(TASK PROMPT) Wherever the word "computer" occurs in the listing, copy the whole line.

(TASK DATA)
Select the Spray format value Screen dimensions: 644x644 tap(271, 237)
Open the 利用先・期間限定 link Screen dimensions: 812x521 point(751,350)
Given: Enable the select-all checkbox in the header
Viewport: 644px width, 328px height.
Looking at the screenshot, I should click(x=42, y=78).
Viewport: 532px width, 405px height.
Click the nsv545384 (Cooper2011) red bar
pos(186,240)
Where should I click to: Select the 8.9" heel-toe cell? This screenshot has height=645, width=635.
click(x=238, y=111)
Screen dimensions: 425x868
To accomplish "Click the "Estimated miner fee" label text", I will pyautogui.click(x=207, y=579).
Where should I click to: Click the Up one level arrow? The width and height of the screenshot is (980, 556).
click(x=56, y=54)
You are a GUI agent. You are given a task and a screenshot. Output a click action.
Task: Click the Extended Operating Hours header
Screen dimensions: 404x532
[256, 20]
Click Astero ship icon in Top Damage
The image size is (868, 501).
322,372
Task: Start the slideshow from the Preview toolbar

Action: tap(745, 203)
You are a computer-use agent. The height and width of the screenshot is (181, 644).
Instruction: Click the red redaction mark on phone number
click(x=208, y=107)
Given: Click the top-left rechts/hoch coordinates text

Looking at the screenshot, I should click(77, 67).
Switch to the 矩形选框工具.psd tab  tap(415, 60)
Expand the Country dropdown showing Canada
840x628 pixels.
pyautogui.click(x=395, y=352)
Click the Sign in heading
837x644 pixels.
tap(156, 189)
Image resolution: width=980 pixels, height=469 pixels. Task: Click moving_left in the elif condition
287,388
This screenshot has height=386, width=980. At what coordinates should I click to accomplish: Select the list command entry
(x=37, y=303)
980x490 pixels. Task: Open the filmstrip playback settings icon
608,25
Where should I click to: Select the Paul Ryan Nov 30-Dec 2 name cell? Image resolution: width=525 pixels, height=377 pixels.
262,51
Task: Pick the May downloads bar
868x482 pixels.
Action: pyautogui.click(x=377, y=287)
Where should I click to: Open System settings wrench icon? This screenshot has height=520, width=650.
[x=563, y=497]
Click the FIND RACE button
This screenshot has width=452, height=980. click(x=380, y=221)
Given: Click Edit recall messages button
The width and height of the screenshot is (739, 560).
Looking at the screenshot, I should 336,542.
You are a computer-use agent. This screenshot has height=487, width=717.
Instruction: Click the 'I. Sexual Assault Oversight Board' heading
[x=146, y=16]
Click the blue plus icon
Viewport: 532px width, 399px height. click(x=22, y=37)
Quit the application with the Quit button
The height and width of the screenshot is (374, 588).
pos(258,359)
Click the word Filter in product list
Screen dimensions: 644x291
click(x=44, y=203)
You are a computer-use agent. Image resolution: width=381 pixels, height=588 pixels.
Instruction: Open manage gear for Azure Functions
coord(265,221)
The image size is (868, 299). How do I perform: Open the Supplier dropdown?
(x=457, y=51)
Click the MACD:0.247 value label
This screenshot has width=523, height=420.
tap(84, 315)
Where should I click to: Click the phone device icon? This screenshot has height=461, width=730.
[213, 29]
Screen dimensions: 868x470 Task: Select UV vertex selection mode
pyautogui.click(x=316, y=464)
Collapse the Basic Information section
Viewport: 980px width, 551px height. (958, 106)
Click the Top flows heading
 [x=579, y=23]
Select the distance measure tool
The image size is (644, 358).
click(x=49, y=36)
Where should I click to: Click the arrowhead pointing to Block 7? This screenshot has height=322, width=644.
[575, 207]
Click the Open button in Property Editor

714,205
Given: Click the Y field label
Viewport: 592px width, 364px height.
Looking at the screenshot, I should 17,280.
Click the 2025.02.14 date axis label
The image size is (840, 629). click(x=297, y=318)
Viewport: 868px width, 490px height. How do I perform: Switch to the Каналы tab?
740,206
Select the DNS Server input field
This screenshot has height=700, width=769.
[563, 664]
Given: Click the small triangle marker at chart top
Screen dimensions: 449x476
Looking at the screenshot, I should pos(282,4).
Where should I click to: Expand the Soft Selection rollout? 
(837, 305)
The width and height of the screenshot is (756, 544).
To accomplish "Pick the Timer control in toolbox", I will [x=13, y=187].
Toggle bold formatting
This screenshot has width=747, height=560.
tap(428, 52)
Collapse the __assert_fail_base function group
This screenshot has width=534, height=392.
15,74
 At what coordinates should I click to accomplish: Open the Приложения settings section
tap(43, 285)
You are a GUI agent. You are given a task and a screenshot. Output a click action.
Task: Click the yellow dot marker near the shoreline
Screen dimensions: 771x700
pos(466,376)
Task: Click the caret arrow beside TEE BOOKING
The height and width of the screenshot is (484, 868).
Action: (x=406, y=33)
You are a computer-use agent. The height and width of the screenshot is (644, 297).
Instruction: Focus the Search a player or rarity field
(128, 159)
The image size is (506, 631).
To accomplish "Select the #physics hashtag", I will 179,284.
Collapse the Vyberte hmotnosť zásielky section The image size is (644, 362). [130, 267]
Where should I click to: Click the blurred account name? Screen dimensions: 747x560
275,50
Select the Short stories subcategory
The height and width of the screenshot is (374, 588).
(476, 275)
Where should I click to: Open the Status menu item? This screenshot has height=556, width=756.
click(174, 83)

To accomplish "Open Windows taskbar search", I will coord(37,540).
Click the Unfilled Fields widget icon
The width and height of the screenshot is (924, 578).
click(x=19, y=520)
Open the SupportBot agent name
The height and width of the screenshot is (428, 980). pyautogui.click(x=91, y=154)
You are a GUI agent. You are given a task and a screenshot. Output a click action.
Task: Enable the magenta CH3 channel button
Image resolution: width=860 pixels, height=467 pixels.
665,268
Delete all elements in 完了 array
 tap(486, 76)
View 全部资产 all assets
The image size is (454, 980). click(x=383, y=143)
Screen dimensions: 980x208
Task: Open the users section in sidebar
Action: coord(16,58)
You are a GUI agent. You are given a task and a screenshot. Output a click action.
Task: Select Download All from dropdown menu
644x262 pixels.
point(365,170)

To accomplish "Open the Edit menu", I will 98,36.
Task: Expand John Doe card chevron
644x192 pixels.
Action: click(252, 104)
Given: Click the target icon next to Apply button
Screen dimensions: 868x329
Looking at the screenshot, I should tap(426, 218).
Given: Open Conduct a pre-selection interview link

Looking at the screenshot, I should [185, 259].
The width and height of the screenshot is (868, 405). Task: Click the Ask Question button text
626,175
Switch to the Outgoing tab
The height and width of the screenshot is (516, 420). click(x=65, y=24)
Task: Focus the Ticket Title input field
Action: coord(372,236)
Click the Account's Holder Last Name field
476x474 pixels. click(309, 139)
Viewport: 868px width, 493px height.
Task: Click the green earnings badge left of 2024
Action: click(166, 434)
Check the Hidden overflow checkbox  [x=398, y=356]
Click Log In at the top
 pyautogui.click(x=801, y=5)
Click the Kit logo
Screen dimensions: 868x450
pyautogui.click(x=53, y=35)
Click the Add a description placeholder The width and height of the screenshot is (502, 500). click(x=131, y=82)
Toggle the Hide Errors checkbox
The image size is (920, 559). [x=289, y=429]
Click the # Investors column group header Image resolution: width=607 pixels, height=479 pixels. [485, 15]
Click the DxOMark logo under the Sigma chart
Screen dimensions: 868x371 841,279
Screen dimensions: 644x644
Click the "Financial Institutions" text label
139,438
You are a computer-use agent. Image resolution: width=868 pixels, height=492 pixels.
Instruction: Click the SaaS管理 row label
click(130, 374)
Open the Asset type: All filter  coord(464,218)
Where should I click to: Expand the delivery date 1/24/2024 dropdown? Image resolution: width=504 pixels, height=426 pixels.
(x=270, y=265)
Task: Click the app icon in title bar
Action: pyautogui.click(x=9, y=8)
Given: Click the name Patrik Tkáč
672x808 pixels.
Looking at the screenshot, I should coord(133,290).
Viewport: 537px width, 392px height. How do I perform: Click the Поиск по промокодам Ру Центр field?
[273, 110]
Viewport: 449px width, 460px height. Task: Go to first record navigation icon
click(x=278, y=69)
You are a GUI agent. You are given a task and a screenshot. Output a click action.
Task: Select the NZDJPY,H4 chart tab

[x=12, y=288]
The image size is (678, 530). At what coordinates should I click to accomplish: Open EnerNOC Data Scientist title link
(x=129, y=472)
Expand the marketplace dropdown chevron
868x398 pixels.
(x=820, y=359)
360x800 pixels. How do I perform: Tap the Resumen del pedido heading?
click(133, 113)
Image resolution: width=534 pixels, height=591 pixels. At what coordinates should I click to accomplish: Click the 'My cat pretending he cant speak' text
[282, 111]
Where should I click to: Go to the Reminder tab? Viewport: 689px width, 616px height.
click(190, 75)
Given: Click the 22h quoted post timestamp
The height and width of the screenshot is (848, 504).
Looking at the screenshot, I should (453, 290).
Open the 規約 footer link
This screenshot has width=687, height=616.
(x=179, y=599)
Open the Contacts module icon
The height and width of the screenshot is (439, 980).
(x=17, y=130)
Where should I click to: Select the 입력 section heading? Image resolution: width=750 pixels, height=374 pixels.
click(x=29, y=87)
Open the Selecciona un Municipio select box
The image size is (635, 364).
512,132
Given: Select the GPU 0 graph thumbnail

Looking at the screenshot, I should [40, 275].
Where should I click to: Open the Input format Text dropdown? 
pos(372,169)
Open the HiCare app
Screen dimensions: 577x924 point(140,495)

(ANSWER TO THIS EXERCISE)
You are a computer-use agent. The height and width of the screenshot is (181, 644).
You are a computer-use agent. This screenshot has height=487, width=717.
You are a computer-use agent. Image resolution: width=381 pixels, height=588 pixels.
You are a computer-use agent. The height and width of the screenshot is (644, 297).
You are a computer-use agent. Image resolution: width=868 pixels, height=492 pixels.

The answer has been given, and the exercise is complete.